One of the key advantages of tokenisation is the rapid settlement of trades since exchanges for tokenised securities are open 24/7. Tokenised securities also allow for fractional ownership, which can easily replace the antiquated mutual funds business
This is not all. There are many other benefits of tokenisation, and we explore some of those below:
INCREASED LIQUIDITY
Tokenised exchanges attract higher liquidity because they allow investors to tap liquidity from previously untapped resources from the world over. One great example of this is Liquidshare, a fintech founded by eight major European financial institutions that ConsenSys helped set up. Liquidshare created security tokens for private companies that did not have the efficiencies of listed stock exchanges. Such previously untapped sources of liquidity are available without walled gardens, restriction on working hours, public holidays or weekends, or dependency on the payment of fiat currencies only available at set times through intermediary banks.
INCREASED GEOGRAPHICAL ACCESS
Tokenisation allows investors to access liquidity in geographies outside their domicile. Currently, any investor needs to have an account with a broker or custodian banks in the country where they want to trade shares on that country’s stock exchange. This increases the cost of investments for a foreign retail investor. Additionally, the processes of settling trades through a custodian are slow and complex.
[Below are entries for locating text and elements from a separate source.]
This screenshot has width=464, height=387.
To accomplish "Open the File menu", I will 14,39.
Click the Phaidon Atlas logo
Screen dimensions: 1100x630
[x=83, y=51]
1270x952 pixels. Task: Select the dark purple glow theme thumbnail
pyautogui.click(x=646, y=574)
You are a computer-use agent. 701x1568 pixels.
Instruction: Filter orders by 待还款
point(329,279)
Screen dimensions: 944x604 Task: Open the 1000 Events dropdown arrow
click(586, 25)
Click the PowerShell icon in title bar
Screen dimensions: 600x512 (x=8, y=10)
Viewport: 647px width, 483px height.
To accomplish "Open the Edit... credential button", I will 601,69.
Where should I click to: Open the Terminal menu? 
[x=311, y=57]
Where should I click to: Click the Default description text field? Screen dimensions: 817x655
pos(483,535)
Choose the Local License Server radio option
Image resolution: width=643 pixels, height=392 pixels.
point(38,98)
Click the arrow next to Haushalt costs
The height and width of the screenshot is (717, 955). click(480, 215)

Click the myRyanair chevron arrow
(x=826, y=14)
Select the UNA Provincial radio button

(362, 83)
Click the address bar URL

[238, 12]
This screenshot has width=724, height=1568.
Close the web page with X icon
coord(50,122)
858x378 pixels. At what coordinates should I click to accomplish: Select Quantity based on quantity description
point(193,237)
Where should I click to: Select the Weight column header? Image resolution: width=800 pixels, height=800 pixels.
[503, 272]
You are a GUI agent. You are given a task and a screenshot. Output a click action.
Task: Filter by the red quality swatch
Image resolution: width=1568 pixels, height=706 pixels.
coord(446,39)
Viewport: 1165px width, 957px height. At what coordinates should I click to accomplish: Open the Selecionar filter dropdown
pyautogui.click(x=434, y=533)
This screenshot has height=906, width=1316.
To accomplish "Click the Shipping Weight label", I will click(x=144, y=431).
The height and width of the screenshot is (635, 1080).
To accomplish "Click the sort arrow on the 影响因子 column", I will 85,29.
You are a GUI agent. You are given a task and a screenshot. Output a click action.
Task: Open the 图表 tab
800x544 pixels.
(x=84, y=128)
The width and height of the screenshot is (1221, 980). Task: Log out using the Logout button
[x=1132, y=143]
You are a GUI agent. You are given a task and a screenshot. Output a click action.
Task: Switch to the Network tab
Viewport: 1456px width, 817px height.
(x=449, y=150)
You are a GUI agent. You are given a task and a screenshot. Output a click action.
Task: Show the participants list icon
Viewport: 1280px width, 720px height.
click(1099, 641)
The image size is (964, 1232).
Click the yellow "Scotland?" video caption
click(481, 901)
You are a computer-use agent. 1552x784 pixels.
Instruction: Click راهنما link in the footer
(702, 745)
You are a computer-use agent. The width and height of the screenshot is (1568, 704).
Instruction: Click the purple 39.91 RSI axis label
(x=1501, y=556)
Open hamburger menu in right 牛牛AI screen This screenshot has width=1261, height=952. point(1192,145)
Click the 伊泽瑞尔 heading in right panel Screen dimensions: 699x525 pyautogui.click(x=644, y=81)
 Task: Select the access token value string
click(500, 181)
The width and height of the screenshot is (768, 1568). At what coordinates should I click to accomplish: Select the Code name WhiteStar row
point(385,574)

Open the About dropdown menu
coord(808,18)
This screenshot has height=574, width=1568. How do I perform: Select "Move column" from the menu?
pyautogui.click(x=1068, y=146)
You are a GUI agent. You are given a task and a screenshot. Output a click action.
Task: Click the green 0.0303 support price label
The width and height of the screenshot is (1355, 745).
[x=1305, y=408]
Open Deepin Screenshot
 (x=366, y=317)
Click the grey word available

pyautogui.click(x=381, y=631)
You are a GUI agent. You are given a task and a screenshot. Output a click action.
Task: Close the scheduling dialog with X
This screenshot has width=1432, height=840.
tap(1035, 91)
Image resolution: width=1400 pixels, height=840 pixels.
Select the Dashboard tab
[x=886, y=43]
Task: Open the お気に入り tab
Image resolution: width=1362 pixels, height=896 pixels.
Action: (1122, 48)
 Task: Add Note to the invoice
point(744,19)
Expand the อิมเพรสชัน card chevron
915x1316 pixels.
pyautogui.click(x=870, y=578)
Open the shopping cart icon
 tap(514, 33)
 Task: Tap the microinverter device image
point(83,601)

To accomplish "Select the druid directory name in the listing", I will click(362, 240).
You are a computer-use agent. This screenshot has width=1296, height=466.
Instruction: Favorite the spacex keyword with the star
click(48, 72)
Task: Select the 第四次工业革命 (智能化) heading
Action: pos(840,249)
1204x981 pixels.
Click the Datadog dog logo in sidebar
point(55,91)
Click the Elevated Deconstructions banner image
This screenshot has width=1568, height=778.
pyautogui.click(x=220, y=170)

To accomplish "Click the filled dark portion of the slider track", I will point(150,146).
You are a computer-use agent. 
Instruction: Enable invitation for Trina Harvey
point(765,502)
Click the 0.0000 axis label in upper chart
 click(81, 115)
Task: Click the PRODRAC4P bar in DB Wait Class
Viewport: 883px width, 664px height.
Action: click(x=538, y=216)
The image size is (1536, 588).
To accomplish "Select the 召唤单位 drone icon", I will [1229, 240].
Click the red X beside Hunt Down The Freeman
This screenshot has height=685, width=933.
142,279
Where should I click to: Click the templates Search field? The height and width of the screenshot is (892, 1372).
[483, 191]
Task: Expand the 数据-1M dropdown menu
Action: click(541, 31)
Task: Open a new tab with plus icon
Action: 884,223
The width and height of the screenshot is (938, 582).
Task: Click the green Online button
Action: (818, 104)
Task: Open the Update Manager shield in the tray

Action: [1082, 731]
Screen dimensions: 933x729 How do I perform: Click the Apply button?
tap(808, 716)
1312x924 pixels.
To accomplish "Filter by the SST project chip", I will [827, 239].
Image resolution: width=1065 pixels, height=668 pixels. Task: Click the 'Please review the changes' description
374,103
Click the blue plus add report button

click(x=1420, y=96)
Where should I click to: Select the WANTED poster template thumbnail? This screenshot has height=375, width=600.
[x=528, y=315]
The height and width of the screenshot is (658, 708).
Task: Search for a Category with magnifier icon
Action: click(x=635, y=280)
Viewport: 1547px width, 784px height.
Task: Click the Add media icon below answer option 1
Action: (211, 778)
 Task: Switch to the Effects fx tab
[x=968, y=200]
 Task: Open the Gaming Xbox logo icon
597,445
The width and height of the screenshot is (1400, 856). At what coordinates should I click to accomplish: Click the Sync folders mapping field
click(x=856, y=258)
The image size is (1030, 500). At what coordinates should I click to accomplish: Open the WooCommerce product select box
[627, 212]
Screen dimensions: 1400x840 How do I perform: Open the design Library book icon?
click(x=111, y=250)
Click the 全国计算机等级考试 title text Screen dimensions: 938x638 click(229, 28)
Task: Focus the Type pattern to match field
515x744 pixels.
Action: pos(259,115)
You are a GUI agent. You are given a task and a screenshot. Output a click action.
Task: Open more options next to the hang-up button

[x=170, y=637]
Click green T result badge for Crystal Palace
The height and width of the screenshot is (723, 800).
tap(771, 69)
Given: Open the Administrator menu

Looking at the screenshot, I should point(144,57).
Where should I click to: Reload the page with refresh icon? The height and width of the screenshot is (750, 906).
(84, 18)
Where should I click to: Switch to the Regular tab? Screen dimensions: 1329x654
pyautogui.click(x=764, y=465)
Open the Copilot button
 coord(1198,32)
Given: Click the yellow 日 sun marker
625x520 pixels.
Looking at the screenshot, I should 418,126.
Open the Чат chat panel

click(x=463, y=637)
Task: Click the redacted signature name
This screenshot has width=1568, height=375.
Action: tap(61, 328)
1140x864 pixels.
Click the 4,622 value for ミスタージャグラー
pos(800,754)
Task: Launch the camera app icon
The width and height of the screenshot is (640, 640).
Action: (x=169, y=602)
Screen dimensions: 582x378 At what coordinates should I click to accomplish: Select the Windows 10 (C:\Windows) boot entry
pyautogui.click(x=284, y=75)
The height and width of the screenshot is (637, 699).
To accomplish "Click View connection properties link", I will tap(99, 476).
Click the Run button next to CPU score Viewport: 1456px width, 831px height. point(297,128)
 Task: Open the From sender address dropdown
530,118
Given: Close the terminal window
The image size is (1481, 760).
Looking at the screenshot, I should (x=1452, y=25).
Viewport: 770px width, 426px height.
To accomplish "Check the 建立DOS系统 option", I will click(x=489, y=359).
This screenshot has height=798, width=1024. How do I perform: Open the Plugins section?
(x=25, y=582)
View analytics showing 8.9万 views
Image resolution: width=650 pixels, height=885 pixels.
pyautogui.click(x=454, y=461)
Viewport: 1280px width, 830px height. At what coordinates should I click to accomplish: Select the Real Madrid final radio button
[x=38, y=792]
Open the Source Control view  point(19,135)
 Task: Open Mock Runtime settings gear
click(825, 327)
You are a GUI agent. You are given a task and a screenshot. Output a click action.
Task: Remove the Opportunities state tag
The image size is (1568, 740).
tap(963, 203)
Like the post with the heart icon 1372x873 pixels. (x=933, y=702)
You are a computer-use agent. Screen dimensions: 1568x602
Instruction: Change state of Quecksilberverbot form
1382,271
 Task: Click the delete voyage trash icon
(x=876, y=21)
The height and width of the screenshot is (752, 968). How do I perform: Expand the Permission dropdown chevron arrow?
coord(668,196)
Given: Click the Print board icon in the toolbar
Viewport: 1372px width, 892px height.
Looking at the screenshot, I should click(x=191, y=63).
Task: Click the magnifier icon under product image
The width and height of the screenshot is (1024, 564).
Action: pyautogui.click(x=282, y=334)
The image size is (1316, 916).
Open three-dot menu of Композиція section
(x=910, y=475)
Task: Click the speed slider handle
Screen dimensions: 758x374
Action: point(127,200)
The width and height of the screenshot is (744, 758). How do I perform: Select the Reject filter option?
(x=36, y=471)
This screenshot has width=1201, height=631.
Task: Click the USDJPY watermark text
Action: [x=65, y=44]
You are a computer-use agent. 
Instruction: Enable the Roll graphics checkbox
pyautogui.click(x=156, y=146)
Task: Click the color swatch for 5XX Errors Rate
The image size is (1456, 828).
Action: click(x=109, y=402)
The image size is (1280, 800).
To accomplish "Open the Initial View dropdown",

Since the tokenisation of financial securities removes the need for an intermediary, any person with an Internet connection can buy and sell tokenised securities, no matter where they are located.
REDUCED OPERATIONAL COSTS
Smart contracts are a key feature of the Ethereum blockchain service, and they ensure that the terms of a transaction are programmed into the code of the transaction. Smart contracts for tokenised exchanges ensure that all the responsibilities of a central securities depository (CSD) are programmed into the trade, facilitating the execution of corporate actions such as payment of dividends to shareholders, or payment of interest to bondholders. This reduces the operational costs of servicing these transactions.
AUTOMATED COMPLIANCE
An open-source ledger, one of the key features of blockchain, ensures that everyone can see the same version of the ledger in real time. The ledger is immutable, and transparent, which allows the issuer to see in real time who is transacting in their securities. The ability to track transactions in real time has always been one of the requirements by issuers in legacy financial markets and very few in the traditional financial markets have been able to offer this functionality. The CSDs that do not have ‘name on register’ functionality and rely on nominee accounts, in particular, do not have this facility. This leads to reduced transparency in traditional financial markets.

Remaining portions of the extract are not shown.